The thirtieth anniversary of the Falklands War is rolling around, and Argentina’s leadership is starting to sound the battle cry again. Buenos Aires is already pushing for sea and air embargos of the Falklands.
A British training mission in the area is scheduled to take place and include Prince William. Learning of this, Argentina’s foreign ministry referred to the young sovereign as a conquistador.
This led Prime Minister David Cameron to point out the islands’ inhabitants say they wish to remain under British rule. Argentine President Cristina Fernández de Kirchner then accused the PM of “mediocrity bordering on stupidity.” Last year she had referred to the UK as a “crass colonial power in decline.”
During the entire history of inveigling over these (until recently) relatively worthless rocks, every Argentine head of state, whether democrat or dictator, has made matters worse than they needed to be. Given that Great Britain from approximately 1945 has seemingly had no qualms about surrendering the Empire in toto, there must be a very good reason it clutches so desperately onto this sea-sprayed outpost.
Here is why.
Someone who claims to have been present in cabinet shortly after the surprise Argentinian invasion to “drive out the British” tells me that PM Thatcher pounded the table and said something to the effect of, “They can have the bloody islands, but they aren’t having them this way!” Which is the point.
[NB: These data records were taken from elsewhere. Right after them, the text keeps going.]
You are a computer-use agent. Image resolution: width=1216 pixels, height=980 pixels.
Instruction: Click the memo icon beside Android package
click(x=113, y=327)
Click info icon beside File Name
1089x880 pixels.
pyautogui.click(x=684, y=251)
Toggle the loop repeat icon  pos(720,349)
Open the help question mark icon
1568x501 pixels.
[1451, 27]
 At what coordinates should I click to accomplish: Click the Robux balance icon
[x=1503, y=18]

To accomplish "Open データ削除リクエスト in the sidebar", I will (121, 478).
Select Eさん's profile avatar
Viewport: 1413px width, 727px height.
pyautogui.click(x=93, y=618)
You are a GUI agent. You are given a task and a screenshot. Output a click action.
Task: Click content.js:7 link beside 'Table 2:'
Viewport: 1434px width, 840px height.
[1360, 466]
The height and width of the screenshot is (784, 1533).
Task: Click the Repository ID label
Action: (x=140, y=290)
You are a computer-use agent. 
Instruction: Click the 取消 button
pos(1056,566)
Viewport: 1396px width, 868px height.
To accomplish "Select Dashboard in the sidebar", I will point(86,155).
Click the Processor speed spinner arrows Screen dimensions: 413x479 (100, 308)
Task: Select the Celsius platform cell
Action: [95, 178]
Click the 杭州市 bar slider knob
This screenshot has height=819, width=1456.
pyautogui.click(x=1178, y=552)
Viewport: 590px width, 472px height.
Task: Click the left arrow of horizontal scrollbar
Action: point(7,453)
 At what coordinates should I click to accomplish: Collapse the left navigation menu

The mental midgets leading Argentina never realized that had they simply asked for the Falkland Islands they once had a good chance of getting them. Instead, when every other corner of the world was balloting, plebisciting, and referenduming their way to independence from the Crown, the boobs in Buenos Aires decided to flex their muscles.
Only a madman or complete blunderer might have been convinced Great Britain would allow itself to be humiliated in such a fashion. Launching the entire war—if it can even be called that—showed less comprehension of reality than your average feature film.
Initially the United States was neutral, which meant they would send no bullets but instead transfer every ream of code intelligence, satellite data, and electronic eavesdropping they could muster straight into British hands. Did the Argentinians actually find it plausible the US/UK “special relationship” would buckle under the weight of some banana-republic swagger? Yes, they did, proving why Argentinian politicians should not practice international relations. They do not comprehend its basics, let alone its complexities. Six hundred forty-nine Argentinian soldiers paid the ultimate price for this idiocy.
Worse, from the Argentinian-on-the-street point of view, is that now it’s a certainty that Britain will never relinquish the Falklands. At a time when the Scots are peacefully allowed to vote on whether to even continue as part of the United Kingdom, these remote islands are very far off the table. The Falklands are no longer a declining power’s marginal outpost; they have become a symbol, and as such can never be surrendered.
In other words, dismiss it Argentina, because as long as there is one British politician left on Earth you are never going to assume control of the Falklands. You might have had it once for the asking. But now? It simply isn’t going to happen. Not ever, and you did it largely to yourselves.
Argentina stakes its claim on incredibly weak legal evidence. The Falklands are within “territorial waters”? Not exactly, given those are recognized as 12 miles out at best and the Falklands are over 250 miles away. Argentines once claimed the Falklands? Dubious, since the nation constituted as Argentina when the British assumed ownership in 1833 had only existed for 17 years, with its present borders being set only in the 1870s when they (ahem) finally dominated the last resisting indigenous peoples of Patagonia and southern Pampas.
Violent invasions and racist name-calling aren’t considered catching flies with honey, which was the only plausible way Argentina was ever going to have these islands returned.
Should any non-executive Argentinian officeholder read this, understand that I hold the greatest respect for your people and nation. I have been there and found it charming. There are many wonderful things about Argentina: the tango, the neoclassical architecture, and the women’s sartorial splendor. The citizens were universally cultured and polite. Yet never have I known any elected officials to so thwart their people’s desires by more useless and counterproductive measures.